→ What is required
Scan the material below and copy every line holding the word "computer".

→ Dataset records
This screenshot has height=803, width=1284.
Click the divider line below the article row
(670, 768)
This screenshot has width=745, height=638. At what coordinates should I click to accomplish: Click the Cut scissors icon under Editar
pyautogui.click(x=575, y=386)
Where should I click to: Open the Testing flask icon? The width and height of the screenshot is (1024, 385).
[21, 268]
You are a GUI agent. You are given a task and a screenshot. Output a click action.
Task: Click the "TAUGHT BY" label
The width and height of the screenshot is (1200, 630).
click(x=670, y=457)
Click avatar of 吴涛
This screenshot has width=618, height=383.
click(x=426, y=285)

==

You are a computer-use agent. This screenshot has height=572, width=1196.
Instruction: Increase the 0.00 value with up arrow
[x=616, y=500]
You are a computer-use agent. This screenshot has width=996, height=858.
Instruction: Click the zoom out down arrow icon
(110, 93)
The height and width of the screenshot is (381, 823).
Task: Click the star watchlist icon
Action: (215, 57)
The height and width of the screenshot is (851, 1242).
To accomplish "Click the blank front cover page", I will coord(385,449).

→ Exercise solution
You are a computer-use agent. This screenshot has height=572, width=1196.
You are a computer-use agent. This screenshot has width=996, height=858.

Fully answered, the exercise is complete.